Trump to remain banned from Twitter, even if he re-runs in 2024
Twitter won’t let Donald Trump come back, regardless of his status. “When you are banned from the platform, you are banned from the platform.”
SOCIAL MEDIA – Persona non grata. While his second impeachment trial opened on Monday, February 8, Donald Trump is not ready to be able to post messages on Twitter again .
The former US president, whose account was deleted from the social network after the events of January 6 on Capitol Hill, will remain banned forever. And this even if he were to run for the US presidential election in 2024, Ned Segal, Twitter’s administrative and financial director (DAF) said on Wednesday.
Asked by CNBC, the latter explained: “When you are banned from the platform, you are banned from the platform. Whether you are a commentator or a former or current public representative ”. Then referring to the platform’s rules, he added: “Our policy is designed to ensure that people do not incite violence. If someone does that, we can’t give them access to the service. And our policy does not provide for going back ”.
Twitter’s decision to delete Donald Trump’s account sparked a stir on the platform and heated debates : could the former president be considered any user?

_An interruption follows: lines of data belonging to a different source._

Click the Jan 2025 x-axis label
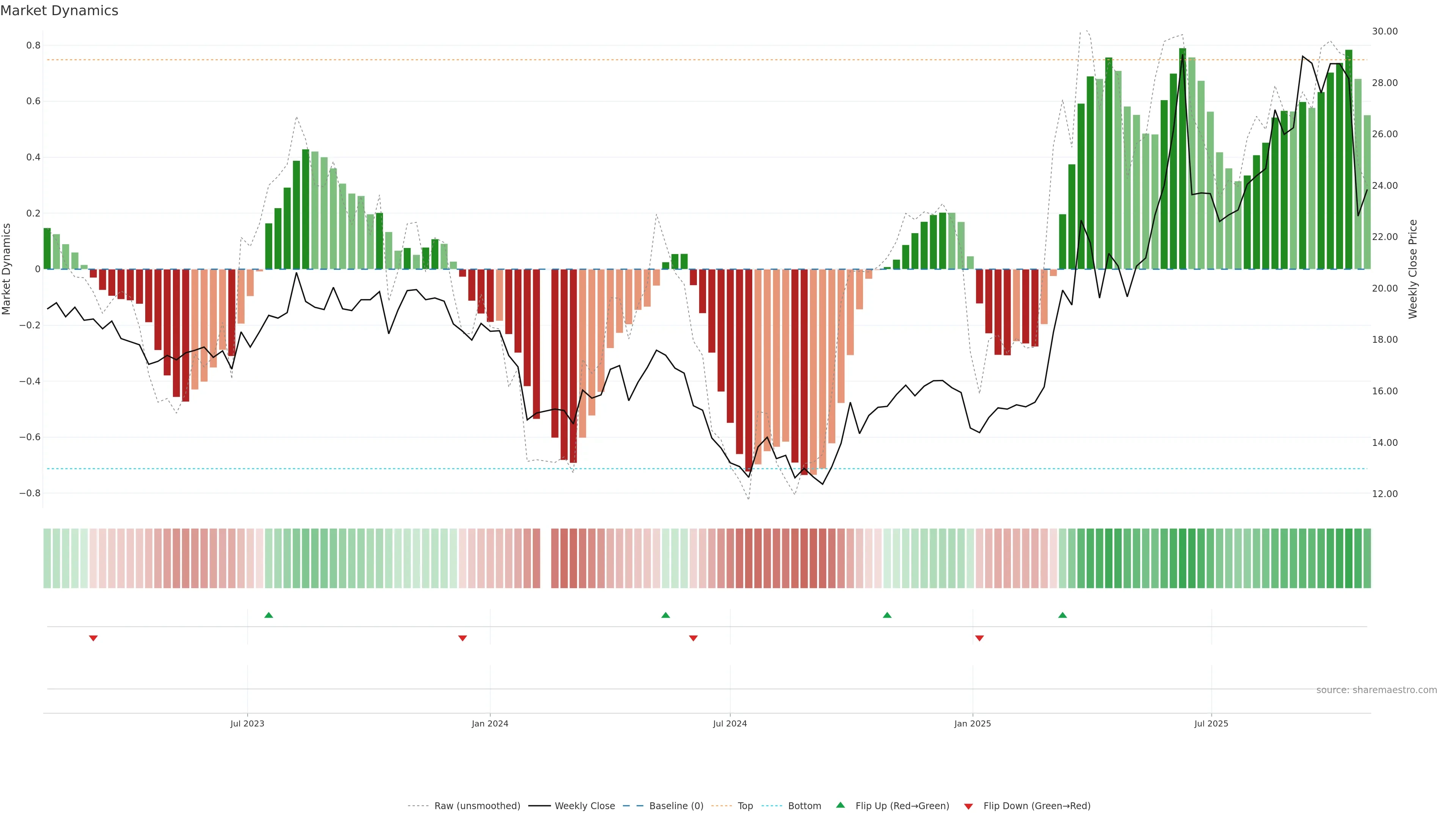The image size is (1456, 819). click(972, 723)
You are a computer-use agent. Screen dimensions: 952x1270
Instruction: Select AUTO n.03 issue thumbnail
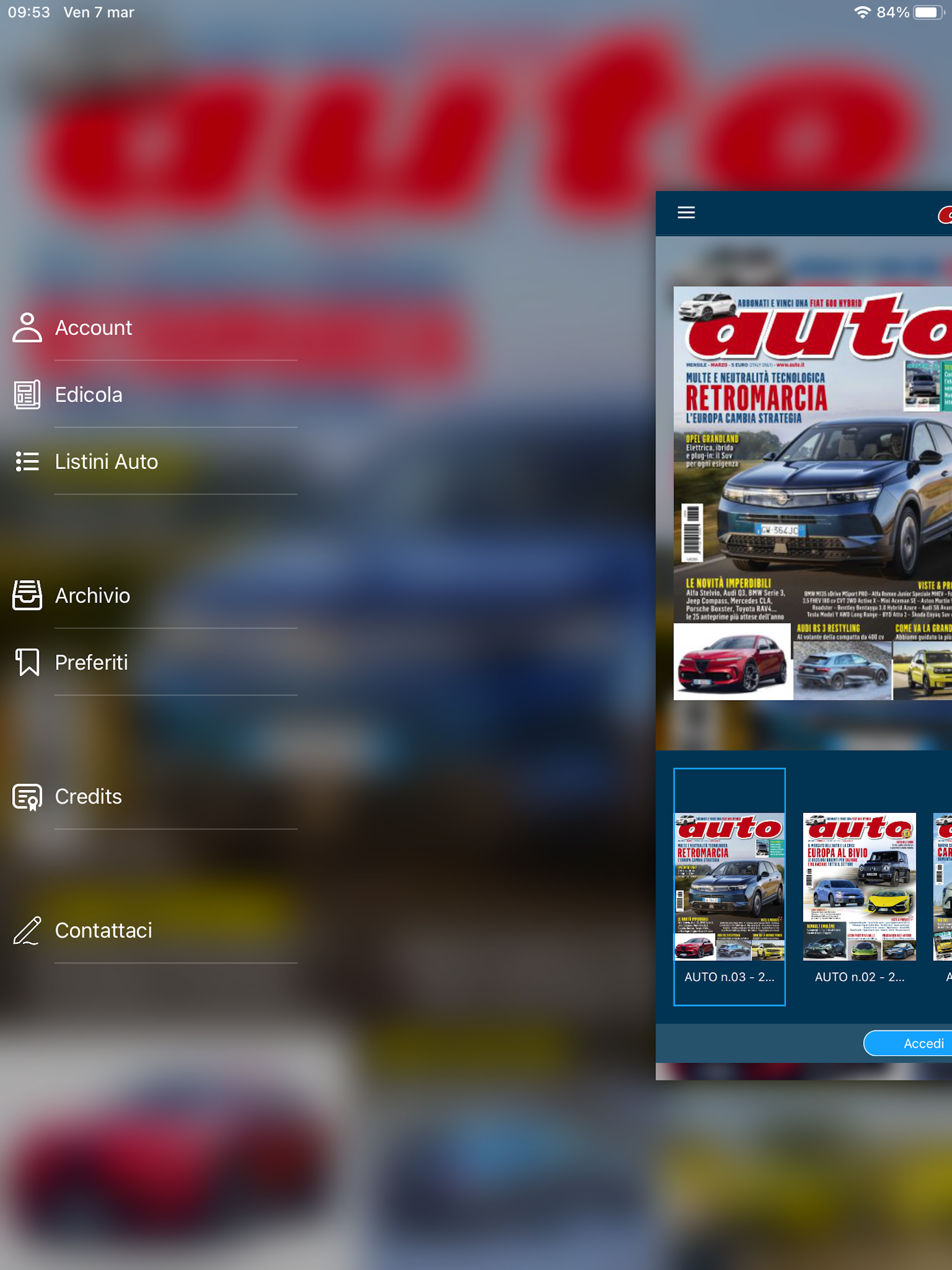729,887
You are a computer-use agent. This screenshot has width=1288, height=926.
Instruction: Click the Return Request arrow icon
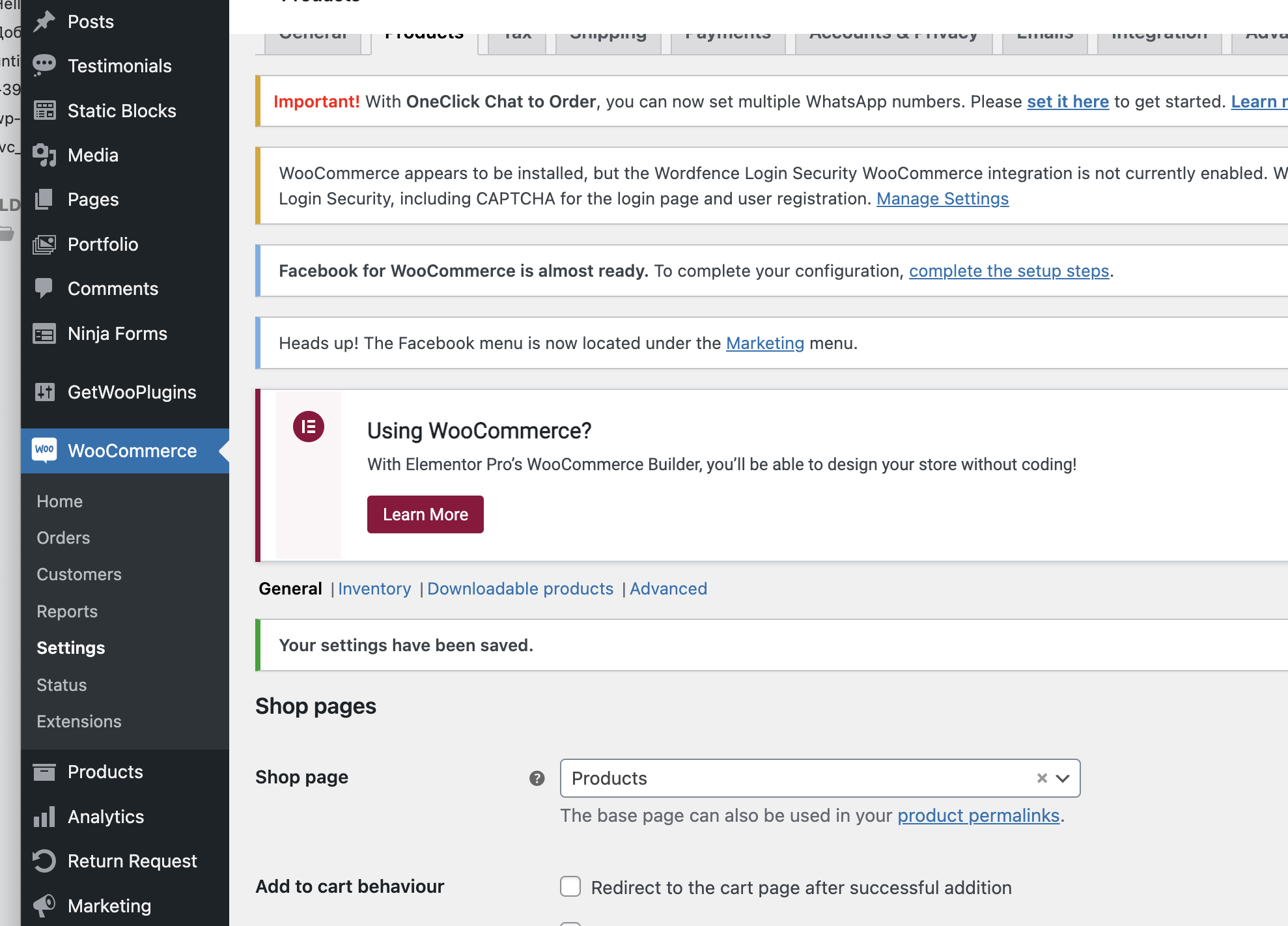pos(44,861)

“I do not feel any pride in the idea that we had to ban Donald Trump”, had entrusted the CEO of Twitter Jack Dorsey evoking a “failure on our part to promote a healthy conversation”. On Tuesday, during a financial report, he nevertheless assured that the economic stability of the company had not been shaken by the departure of Donald Trump. “We are a company that is much larger than a single topic of conversation or a single account,” said the leader.
It remains to be seen whether the tycoon of immobilizing him will one day be able to stand for the US presidential election. If at the end of his second impeachment trial , Donald Trump is found guilty of “inciting insurgency”, senators can organize a second vote if they wish, invoking the 14th Amendment. The latter, born of the Civil War, forbids anyone who “participated in an insurrection or rebellion” against the United States to stand for election. No need for the agreement of two thirds of the Senate, a simple majority would then suffice.